(MATERIAL SUPPLIED Opens)

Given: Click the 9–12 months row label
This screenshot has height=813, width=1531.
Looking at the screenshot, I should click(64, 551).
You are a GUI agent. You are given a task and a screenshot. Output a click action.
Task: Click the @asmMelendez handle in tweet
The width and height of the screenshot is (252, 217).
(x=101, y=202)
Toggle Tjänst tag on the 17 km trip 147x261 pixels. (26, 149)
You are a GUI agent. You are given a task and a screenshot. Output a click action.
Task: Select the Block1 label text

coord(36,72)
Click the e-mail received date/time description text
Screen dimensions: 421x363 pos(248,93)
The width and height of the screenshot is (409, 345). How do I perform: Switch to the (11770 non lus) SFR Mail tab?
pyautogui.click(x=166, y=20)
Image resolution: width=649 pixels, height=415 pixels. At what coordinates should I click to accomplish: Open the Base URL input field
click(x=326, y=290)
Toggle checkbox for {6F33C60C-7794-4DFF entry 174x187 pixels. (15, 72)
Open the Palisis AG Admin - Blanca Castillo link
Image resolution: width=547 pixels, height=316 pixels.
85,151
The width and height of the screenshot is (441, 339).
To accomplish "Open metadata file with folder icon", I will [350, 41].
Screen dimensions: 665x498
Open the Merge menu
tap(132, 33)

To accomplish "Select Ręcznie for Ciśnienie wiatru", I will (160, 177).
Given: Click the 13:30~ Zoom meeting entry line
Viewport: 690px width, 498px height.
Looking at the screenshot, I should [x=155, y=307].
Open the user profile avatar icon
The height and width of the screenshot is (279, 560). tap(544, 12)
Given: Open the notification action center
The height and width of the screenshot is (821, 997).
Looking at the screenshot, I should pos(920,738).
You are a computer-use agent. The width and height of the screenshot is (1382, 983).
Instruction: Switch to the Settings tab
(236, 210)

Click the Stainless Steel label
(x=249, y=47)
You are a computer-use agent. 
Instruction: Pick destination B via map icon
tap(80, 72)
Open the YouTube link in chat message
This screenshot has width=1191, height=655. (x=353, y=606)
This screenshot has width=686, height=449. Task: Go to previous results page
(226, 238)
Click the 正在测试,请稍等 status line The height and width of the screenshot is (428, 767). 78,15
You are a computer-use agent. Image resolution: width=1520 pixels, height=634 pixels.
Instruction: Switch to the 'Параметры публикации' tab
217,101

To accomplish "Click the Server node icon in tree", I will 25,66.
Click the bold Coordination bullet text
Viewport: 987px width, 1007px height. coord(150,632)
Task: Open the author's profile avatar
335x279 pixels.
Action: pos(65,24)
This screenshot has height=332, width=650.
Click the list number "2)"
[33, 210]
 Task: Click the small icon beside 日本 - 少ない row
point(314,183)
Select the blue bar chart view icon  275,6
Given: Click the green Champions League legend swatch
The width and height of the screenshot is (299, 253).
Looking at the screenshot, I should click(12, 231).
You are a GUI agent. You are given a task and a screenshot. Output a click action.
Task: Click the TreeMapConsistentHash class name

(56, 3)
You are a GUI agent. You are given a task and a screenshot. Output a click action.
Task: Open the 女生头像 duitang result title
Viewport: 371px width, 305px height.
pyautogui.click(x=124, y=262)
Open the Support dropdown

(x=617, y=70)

(MATERIAL SUPPLIED Closes)

- _PROBLEM STATEMENT_: Using the data above, restate every record word for word.

- _ANSWER SPACE_:
Given: Click the 9–12 months row label
This screenshot has height=813, width=1531.
Looking at the screenshot, I should click(64, 551).
You are a GUI agent. You are given a task and a screenshot. Output a click action.
Task: Click the @asmMelendez handle in tweet
The width and height of the screenshot is (252, 217).
(x=101, y=202)
Toggle Tjänst tag on the 17 km trip 147x261 pixels. (26, 149)
You are a GUI agent. You are given a task and a screenshot. Output a click action.
Task: Select the Block1 label text

coord(36,72)
Click the e-mail received date/time description text
Screen dimensions: 421x363 pos(248,93)
The width and height of the screenshot is (409, 345). How do I perform: Switch to the (11770 non lus) SFR Mail tab?
pyautogui.click(x=166, y=20)
Image resolution: width=649 pixels, height=415 pixels. At what coordinates should I click to accomplish: Open the Base URL input field
click(x=326, y=290)
Toggle checkbox for {6F33C60C-7794-4DFF entry 174x187 pixels. (15, 72)
Open the Palisis AG Admin - Blanca Castillo link
Image resolution: width=547 pixels, height=316 pixels.
85,151
The width and height of the screenshot is (441, 339).
To accomplish "Open metadata file with folder icon", I will [350, 41].
Screen dimensions: 665x498
Open the Merge menu
tap(132, 33)

To accomplish "Select Ręcznie for Ciśnienie wiatru", I will (160, 177).
Given: Click the 13:30~ Zoom meeting entry line
Viewport: 690px width, 498px height.
Looking at the screenshot, I should [x=155, y=307].
Open the user profile avatar icon
The height and width of the screenshot is (279, 560). tap(544, 12)
Given: Open the notification action center
The height and width of the screenshot is (821, 997).
Looking at the screenshot, I should pos(920,738).
You are a computer-use agent. The width and height of the screenshot is (1382, 983).
Instruction: Switch to the Settings tab
(236, 210)

Click the Stainless Steel label
(x=249, y=47)
You are a computer-use agent. 
Instruction: Pick destination B via map icon
tap(80, 72)
Open the YouTube link in chat message
This screenshot has width=1191, height=655. (x=353, y=606)
This screenshot has width=686, height=449. Task: Go to previous results page
(226, 238)
Click the 正在测试,请稍等 status line The height and width of the screenshot is (428, 767). 78,15
You are a computer-use agent. Image resolution: width=1520 pixels, height=634 pixels.
Instruction: Switch to the 'Параметры публикации' tab
217,101

To accomplish "Click the Server node icon in tree", I will 25,66.
Click the bold Coordination bullet text
Viewport: 987px width, 1007px height. coord(150,632)
Task: Open the author's profile avatar
335x279 pixels.
Action: pos(65,24)
This screenshot has height=332, width=650.
Click the list number "2)"
[33, 210]
 Task: Click the small icon beside 日本 - 少ない row
point(314,183)
Select the blue bar chart view icon  275,6
Given: Click the green Champions League legend swatch
The width and height of the screenshot is (299, 253).
Looking at the screenshot, I should click(12, 231).
You are a GUI agent. You are given a task and a screenshot. Output a click action.
Task: Click the TreeMapConsistentHash class name

(56, 3)
You are a GUI agent. You are given a task and a screenshot. Output a click action.
Task: Open the 女生头像 duitang result title
Viewport: 371px width, 305px height.
pyautogui.click(x=124, y=262)
Open the Support dropdown

(x=617, y=70)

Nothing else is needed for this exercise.